Brief: Everything from the line containing "Open the Insert menu" through the final line below must be output exactly, both ends included, with nothing else and no pictures.

Material provided:
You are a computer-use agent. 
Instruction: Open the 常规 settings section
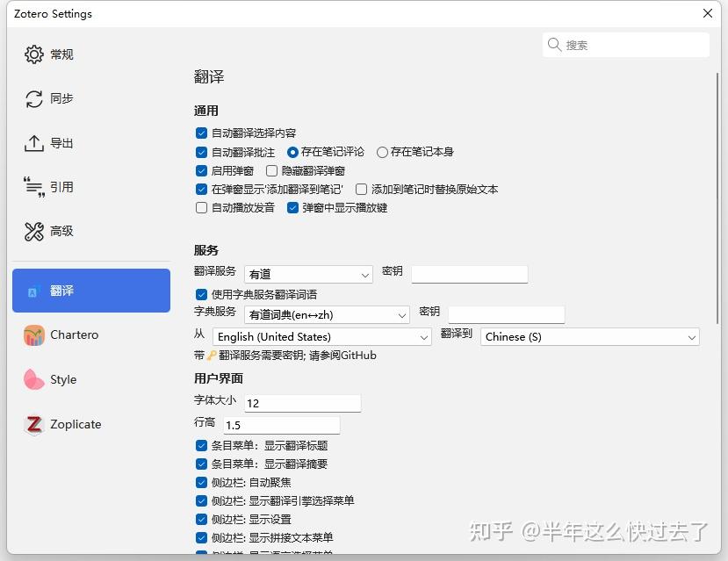point(48,54)
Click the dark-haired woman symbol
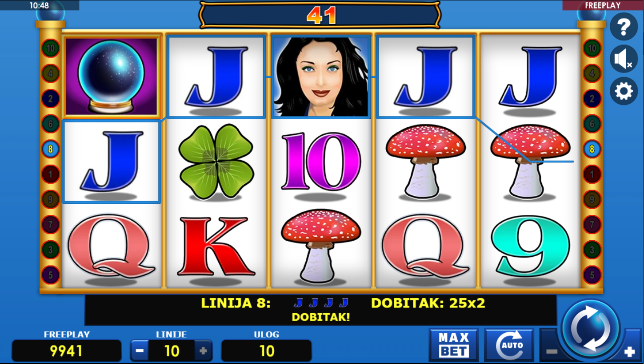 tap(320, 77)
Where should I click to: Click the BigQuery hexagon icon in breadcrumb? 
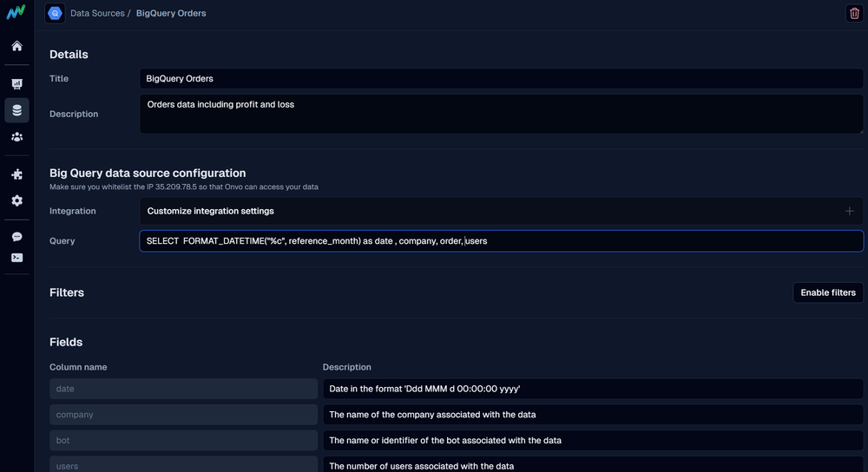(55, 14)
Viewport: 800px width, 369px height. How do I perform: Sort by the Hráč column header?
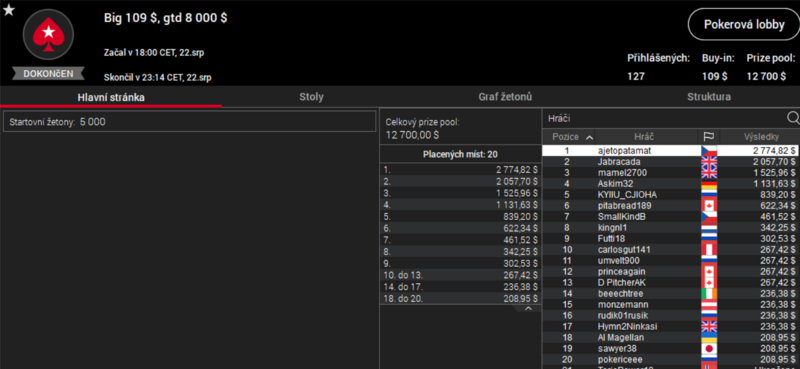[644, 137]
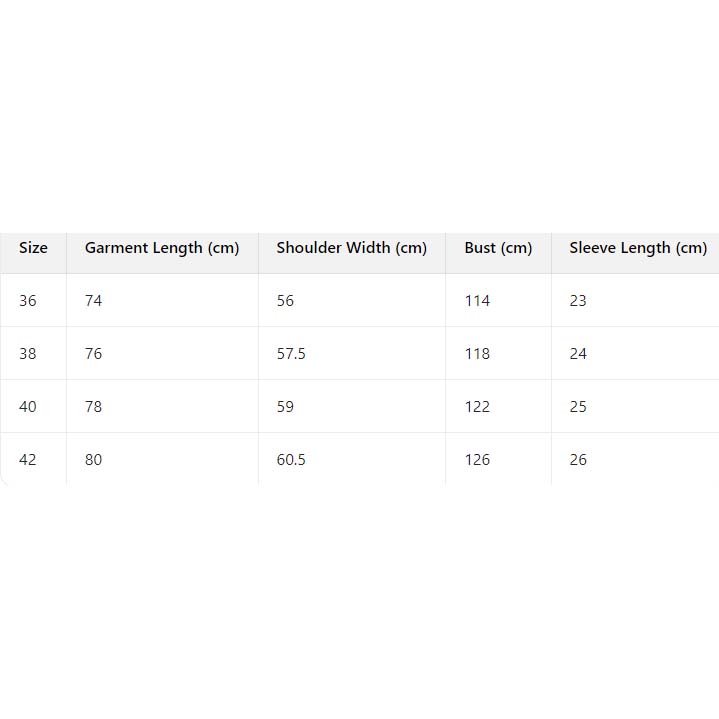719x719 pixels.
Task: Click the garment length value 74
Action: tap(93, 301)
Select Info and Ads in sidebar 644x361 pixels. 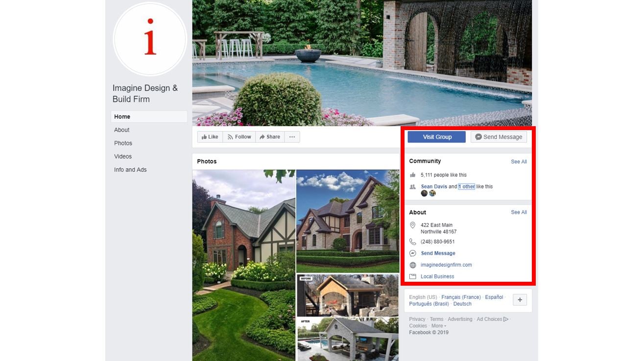coord(130,170)
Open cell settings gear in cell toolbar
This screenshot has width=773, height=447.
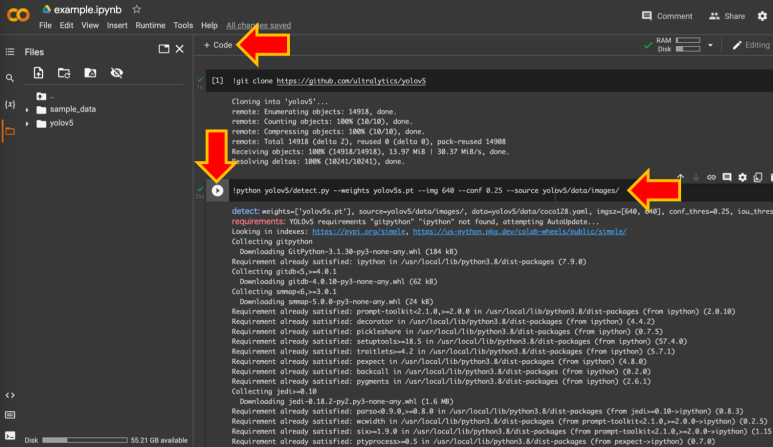742,177
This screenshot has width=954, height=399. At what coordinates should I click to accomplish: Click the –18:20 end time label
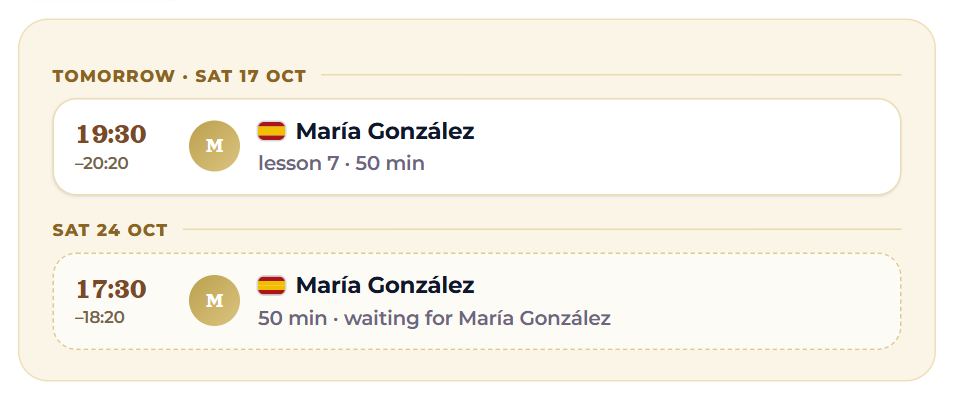[x=100, y=317]
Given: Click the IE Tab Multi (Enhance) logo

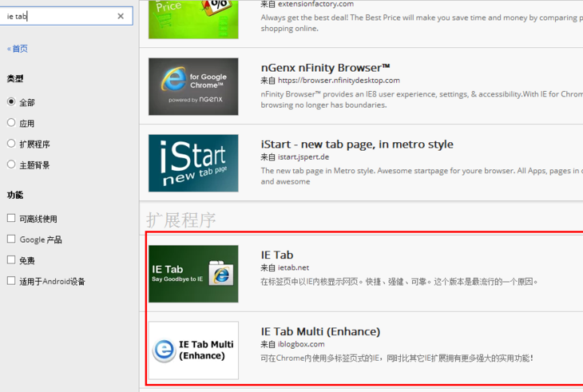Looking at the screenshot, I should [193, 350].
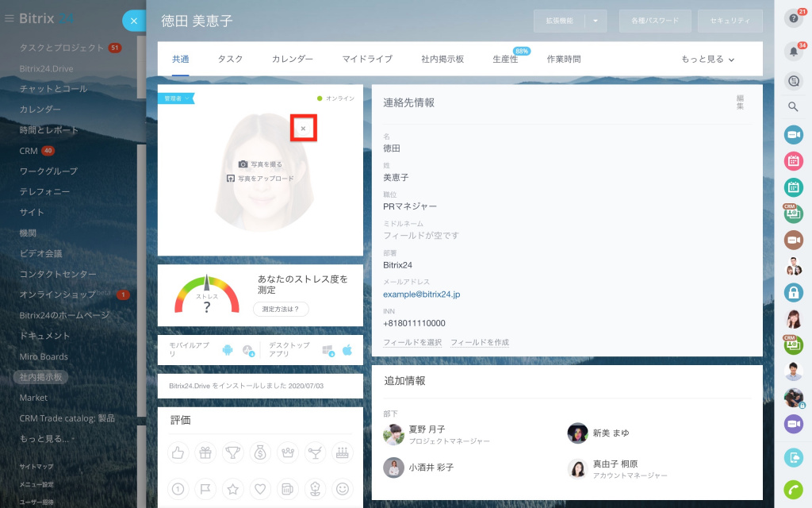
Task: Open the help question mark icon
Action: click(x=793, y=19)
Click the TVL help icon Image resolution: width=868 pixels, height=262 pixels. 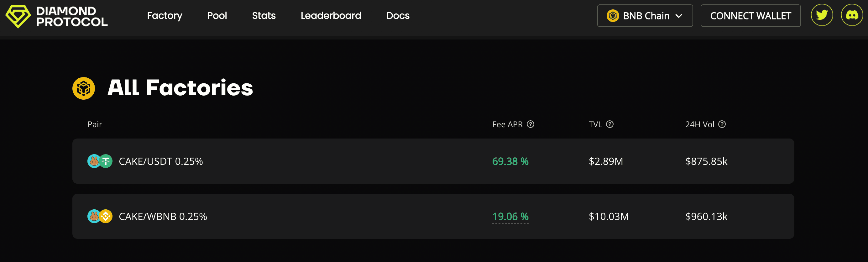click(610, 124)
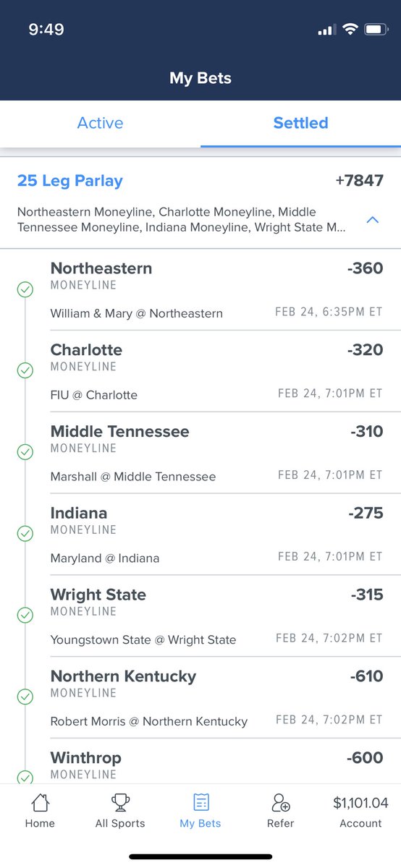
Task: Open the Wright State moneyline leg
Action: 216,616
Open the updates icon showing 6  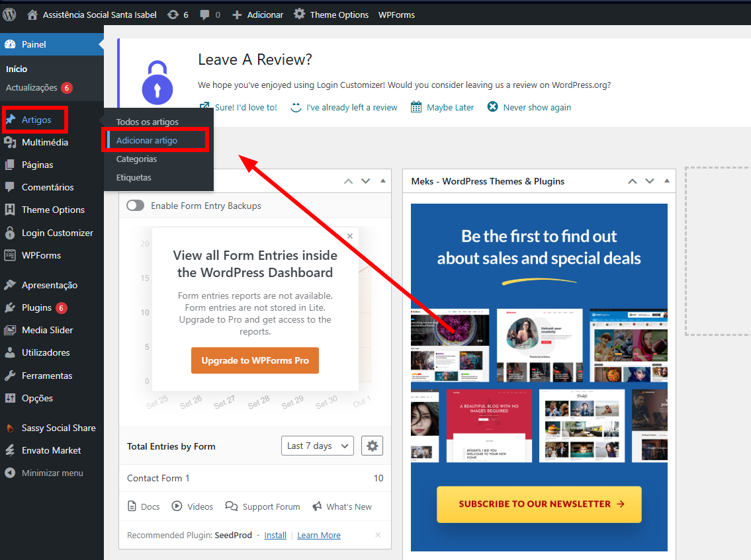173,15
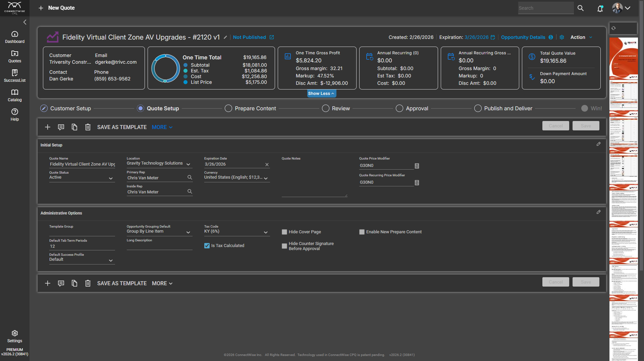Screen dimensions: 644x361
Task: Open the Catalog in the sidebar
Action: [14, 95]
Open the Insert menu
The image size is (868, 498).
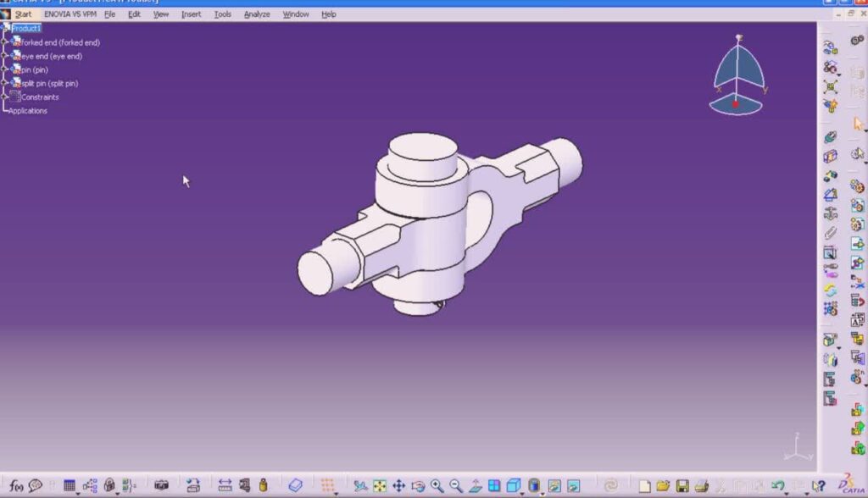click(191, 14)
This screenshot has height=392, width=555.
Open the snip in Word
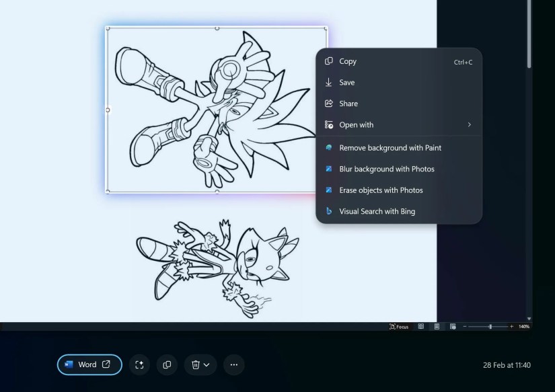(x=88, y=364)
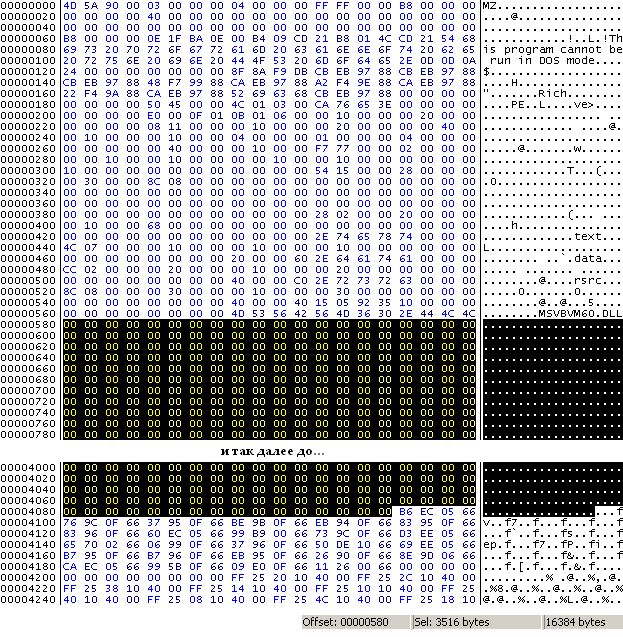This screenshot has width=623, height=637.
Task: Click the offset label 00004000
Action: point(29,468)
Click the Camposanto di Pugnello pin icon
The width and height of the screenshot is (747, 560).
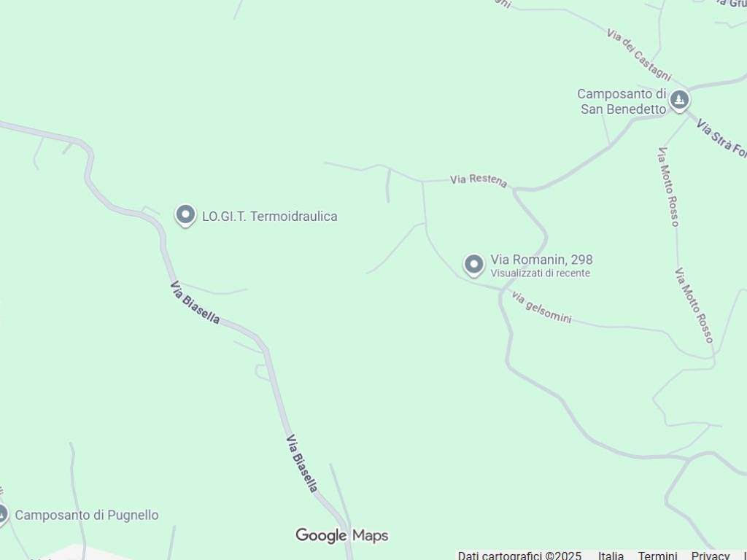point(1,515)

Solution:
Open the Insert menu
The image size is (868, 498).
click(191, 14)
This screenshot has height=392, width=555.
Open the snip in Word
(x=88, y=364)
This screenshot has width=623, height=637.
Task: Click the offset label 00004000
Action: point(29,468)
Click the Camposanto di Pugnello pin icon
The width and height of the screenshot is (747, 560).
point(1,515)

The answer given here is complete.